Rainy weather gave me the opportunity to spend some time with the program last weekend. Initial reaction? Intrigued but cautious. Some observations and reactions.

  • The Windows version is still clearly beta--perhaps even early beta in some aspects. Stability was reasonable enough for me, but it was almost unusably slow. You really need to be able to zip through photos in a cataloging application and you can't really do that with Lightroom as things stand. From browsing through Adobe's Lightroom forums, this problem seems to be both widely observed and acknowledged by Adobe. There's no reason to believe that it won't get better, but is--at the least--something to keep an eye on with future beta releases.
  • More fundamentally architectural is Lightroom's organizational metaphor. Lightroom categorizes imported photos by shoot and collection. Each photo is in one shoot only; it can be in multiple collections. Although it (optionally) allows photos to remain in their original folder locations on a hard drive, the actual hard disk file folders do not play into how Lightroom organizes the catalog. I'm still thinking about what this would mean for my workflow; currently my downloading application (Breeze Systems' Downloader Pro) names my files based on a "job code" and puts them in a directory named for the month the photos were taken. Given that one often accesses digital photos using a variety of applications, I'm not sure of the wisdom in not integrating with the physical directory where files are stored. It seems to add a level of abstraction that is neither necessary nor desirable.
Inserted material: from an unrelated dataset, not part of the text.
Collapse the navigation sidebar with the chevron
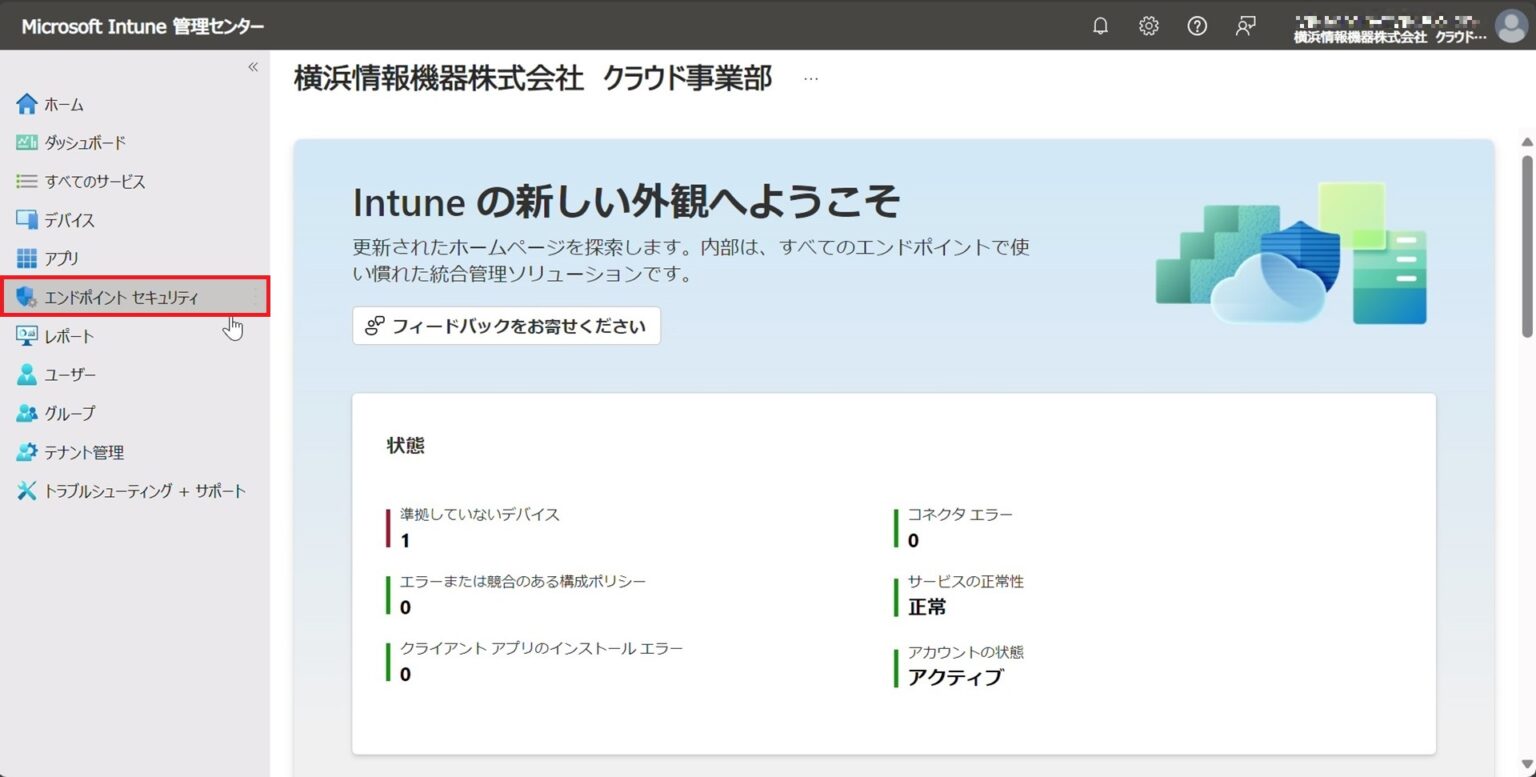 tap(253, 66)
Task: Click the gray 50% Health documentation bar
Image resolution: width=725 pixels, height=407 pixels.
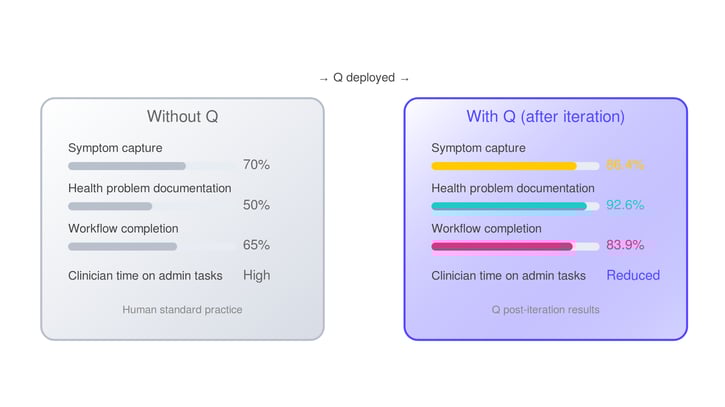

  • In any event, I would probably have to reorganize my files somewhat. Today, I often keep various converted versions of files and the like underneath their original import directories. I would probably want to move these somewhere else so my catalog isn't filled with multiple versions of the same photo--but this is something that would apply to just about any image cataloging program. (I currently use Breeze Systems' BreezeBrowser Pro which, contra Lightroom, explicitly works within the existing directory structure. It's a very nice program but, as the name implies, is more of an image browser than a cataloging program per se.)
  • A number of the pros on the forums seem to be unhappy about the basic concept of having to pull your photos into a catalog to work with them (unlike, I gather, RawShooter). The basic issue is that some of these guys might take thousands of photos at a shoot and they want to quickly process them and get them off their systems as quickly as possible. From their perspective, Lightroom is more oriented toward more fussing with more modest scales of shooting. Although none of this concerns me directly, I see the point that this could perhaps be considered an application more for prosumers than working pros--or at least pros cranking out huge volumes of studio or other such work.
  • Unlike Photoshop, the application interface is "monolithic." I don't have any particular problem with the UI overall, but I dislike that I can't drag the various control panels over to my secondary monitor like I can on Photoshop--leaving the main monitor for just the photo I'm working with.
  • In general, the "develop" module where you apply corrections to the photo seems pretty complete and nice. One interesting component is the "curves" adjustment which I still find a bit of a black art in Photoshop. Adobe's made using it quite a bit more intuitive without sacrificing much power. (And, frankly, if you need more fine-grained curve tweaking than the Develop module provides, you're probably working on the image in Photoshop anyway.)

So, besides performance, my biggest issue is Lightroom's decision to basically ignore the directory structure of images on the hard drive which, at the least, means that I'll have to rethink workflows and that--I'm pretty sure--will make it less straightforward to find and deal with digital images using other software. It will also be interesting to see how this integrates with Photoshop over time--a program that has gone through a couple iterations of built-in image management (currently Adobe Bridge) and which will have to deal with some seriously conflicting requirements to both better integrate with Lightroom while also keeping its huge base of existing users content.